HD 61248

Observation data Epoch J2000.0 Equinox ICRS
- Constellation: Carina
- Right ascension: 07^{h} 35^{m} 39.72266^{s}
- Declination: −52° 32′ 01.8087″
- Apparent magnitude (V): 4.93

Characteristics
- Spectral type: K3 III
- B−V color index: 1.373±0.064

Astrometry
- Radial velocity (R_{v}): +63.32±0.13 km/s
- Proper motion (μ): RA: +22.137 mas/yr Dec.: -11.639 mas/yr
- Parallax (π): 8.1036±0.1335 mas
- Distance: 402 ± 7 ly (123 ± 2 pc)
- Absolute magnitude (M_{V}): −0.47

Details
- Mass: 1.1 M_{☉}
- Radius: 30.27+1.86 −1.95 R_{☉}
- Luminosity: 279.3±5.5 L_{☉}
- Surface gravity (log g): 1.51 cgs
- Temperature: 4,289+145 −126 K
- Metallicity [Fe/H]: 0.24 dex
- Age: 860 Myr
- Other designations: Q Car, CPD−52º1231, FK5 1198, GC 10206, HD 61248, HIP 36942, HR 2934, SAO 235336

Database references
- SIMBAD: data

= HD 61248 =

Star in the constellation Carina

HD 61248 is a single star in the southern constellation of Carina.
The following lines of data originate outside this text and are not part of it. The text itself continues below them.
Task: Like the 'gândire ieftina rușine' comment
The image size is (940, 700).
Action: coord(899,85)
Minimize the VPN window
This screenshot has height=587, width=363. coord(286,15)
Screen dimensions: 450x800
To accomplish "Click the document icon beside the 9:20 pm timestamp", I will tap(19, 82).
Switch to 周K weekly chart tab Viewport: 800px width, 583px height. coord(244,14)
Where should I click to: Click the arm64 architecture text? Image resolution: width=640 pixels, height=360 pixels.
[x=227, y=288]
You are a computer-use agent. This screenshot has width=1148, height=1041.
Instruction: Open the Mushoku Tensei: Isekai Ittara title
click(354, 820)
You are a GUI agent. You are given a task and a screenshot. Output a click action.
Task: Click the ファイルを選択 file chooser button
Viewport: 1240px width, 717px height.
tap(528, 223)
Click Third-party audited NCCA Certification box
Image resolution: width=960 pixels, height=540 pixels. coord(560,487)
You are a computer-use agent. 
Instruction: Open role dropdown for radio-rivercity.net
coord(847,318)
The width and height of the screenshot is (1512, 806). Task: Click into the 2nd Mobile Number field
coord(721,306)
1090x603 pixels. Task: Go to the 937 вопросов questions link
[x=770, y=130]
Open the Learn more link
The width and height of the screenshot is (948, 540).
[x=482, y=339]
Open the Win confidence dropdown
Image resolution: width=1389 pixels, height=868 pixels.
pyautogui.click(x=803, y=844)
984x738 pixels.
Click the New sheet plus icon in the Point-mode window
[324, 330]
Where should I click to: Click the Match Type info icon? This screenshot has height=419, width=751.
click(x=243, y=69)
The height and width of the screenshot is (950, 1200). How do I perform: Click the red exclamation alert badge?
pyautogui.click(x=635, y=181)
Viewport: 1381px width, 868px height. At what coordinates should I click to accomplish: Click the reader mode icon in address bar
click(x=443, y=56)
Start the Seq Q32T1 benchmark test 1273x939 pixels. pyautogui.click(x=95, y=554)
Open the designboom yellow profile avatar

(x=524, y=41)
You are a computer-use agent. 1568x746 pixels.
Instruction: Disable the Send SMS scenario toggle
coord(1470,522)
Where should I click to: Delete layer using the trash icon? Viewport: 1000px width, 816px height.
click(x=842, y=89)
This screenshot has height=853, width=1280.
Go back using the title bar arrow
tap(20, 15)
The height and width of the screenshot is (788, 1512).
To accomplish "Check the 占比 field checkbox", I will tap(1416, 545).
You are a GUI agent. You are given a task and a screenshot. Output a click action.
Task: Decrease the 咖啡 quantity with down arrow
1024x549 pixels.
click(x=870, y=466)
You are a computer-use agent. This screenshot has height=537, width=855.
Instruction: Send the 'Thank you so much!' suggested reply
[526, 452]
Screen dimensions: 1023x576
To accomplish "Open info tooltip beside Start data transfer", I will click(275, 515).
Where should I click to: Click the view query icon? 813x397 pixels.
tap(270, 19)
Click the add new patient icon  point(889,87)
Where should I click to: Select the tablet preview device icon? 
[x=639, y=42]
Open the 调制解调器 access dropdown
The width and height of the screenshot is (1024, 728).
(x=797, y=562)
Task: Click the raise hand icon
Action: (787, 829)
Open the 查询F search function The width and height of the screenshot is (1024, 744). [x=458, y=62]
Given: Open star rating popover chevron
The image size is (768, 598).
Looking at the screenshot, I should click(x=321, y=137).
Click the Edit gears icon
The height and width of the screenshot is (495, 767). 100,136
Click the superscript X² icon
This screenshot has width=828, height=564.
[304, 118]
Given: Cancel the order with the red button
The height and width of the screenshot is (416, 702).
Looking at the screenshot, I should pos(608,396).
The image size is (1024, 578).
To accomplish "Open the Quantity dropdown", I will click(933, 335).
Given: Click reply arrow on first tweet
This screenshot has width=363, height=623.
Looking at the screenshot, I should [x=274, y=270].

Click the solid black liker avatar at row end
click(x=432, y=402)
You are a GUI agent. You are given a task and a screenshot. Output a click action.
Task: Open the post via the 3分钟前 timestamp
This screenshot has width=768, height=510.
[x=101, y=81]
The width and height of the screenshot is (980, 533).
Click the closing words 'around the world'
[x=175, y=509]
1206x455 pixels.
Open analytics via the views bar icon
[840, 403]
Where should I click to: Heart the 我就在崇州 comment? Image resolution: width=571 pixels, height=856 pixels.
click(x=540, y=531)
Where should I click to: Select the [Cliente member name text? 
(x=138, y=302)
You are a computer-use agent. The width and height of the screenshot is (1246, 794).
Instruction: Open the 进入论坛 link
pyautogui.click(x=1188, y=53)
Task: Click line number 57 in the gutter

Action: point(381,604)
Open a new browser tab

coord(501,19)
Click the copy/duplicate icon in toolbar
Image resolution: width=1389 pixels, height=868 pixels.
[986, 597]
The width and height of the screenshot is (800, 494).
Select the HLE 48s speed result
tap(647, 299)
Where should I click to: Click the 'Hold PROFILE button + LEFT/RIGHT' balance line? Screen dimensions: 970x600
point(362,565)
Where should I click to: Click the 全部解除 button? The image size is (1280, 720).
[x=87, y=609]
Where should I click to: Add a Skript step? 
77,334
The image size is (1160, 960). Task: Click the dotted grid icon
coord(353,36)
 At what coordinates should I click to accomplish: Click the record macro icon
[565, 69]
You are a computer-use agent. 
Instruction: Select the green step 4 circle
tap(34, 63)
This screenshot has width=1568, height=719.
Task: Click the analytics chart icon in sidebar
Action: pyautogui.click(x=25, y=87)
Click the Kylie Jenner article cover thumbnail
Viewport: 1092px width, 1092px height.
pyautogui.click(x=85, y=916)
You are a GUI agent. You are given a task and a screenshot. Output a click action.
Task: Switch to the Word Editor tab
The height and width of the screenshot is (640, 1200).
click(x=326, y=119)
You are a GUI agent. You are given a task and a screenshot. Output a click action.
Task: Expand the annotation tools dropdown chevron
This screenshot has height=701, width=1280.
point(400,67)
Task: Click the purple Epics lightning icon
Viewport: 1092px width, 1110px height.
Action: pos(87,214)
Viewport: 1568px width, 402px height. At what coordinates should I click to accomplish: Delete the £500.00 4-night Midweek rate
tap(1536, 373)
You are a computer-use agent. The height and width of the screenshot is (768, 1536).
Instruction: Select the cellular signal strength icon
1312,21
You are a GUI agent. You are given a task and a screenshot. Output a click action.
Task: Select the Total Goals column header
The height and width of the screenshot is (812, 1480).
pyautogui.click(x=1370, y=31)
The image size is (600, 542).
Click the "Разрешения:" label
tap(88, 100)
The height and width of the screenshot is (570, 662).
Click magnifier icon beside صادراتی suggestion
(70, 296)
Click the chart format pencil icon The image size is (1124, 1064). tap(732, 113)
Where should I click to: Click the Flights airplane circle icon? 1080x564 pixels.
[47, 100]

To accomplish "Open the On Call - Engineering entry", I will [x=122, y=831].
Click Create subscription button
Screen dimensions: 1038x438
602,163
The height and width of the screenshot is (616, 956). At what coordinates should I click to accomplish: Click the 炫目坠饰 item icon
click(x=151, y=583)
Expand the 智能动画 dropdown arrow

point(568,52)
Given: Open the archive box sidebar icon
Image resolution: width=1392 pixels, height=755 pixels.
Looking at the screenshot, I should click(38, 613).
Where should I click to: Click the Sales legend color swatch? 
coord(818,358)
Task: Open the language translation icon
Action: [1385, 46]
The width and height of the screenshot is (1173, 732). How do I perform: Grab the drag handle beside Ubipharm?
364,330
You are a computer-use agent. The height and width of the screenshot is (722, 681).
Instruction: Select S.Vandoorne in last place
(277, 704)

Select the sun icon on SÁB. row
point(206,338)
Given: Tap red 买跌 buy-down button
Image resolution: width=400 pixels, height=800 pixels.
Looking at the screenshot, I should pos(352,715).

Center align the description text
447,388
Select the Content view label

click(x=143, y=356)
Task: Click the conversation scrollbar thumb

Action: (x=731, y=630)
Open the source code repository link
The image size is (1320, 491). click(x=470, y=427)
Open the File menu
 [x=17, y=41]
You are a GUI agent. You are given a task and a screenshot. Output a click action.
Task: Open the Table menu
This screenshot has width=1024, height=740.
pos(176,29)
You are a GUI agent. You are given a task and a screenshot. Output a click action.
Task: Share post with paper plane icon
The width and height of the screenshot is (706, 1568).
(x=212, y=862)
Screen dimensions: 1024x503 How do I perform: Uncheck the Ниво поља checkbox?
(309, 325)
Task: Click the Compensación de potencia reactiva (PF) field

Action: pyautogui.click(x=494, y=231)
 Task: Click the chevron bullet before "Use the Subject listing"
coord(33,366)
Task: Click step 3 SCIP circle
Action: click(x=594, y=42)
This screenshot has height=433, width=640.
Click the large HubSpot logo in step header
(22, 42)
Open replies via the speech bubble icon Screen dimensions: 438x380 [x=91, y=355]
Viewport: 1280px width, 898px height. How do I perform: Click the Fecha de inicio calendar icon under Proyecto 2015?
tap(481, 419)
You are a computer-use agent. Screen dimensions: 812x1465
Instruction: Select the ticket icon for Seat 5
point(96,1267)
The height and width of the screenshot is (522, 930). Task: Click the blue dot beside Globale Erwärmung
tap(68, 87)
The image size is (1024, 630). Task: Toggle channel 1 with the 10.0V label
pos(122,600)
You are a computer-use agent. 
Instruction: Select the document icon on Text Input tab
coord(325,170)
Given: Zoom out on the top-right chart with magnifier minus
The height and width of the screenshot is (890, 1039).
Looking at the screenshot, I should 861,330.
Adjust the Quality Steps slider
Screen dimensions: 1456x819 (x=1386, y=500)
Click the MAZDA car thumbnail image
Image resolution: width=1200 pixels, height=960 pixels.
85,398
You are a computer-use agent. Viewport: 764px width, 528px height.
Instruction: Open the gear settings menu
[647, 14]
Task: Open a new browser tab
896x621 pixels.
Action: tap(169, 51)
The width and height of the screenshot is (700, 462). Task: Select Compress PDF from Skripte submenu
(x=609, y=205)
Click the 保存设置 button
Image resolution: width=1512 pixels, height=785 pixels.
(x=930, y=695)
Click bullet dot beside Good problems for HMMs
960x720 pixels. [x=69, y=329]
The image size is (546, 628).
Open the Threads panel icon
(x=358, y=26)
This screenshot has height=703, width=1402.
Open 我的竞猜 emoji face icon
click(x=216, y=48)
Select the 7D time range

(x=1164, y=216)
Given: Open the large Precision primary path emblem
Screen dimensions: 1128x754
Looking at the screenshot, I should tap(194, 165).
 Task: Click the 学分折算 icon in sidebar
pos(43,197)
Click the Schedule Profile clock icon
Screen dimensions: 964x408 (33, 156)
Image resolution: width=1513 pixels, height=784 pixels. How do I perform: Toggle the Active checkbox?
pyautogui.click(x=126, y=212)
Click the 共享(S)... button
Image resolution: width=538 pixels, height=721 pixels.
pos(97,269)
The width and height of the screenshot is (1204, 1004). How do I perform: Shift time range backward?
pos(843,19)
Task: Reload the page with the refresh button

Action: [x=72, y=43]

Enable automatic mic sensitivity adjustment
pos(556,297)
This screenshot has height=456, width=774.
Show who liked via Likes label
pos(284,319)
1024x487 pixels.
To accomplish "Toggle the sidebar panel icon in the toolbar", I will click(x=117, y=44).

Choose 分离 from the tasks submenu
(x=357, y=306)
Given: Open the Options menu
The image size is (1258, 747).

It has the Bayer designation Q Carinae, while HD 61248 is the star's identifier in the Henry Draper Catalogue. This star has an orange hue and is visible to the naked eye with an apparent visual magnitude of 4.93. Based upon parallax measurements, it is located approximately 402 light years in distance from the Sun. The object is drifting further away with a radial velocity of +63 km/s, having come to within 27.47 pc some 1.8 million years ago.

This is an aging giant star with a stellar classification of K3 III, which means it is no longer undergoing core hydrogen fusion. It has expanded to 30 times the Sun's radius and is radiating 279 times the luminosity of the Sun from its enlarged photosphere at an effective temperature of 4,289 K.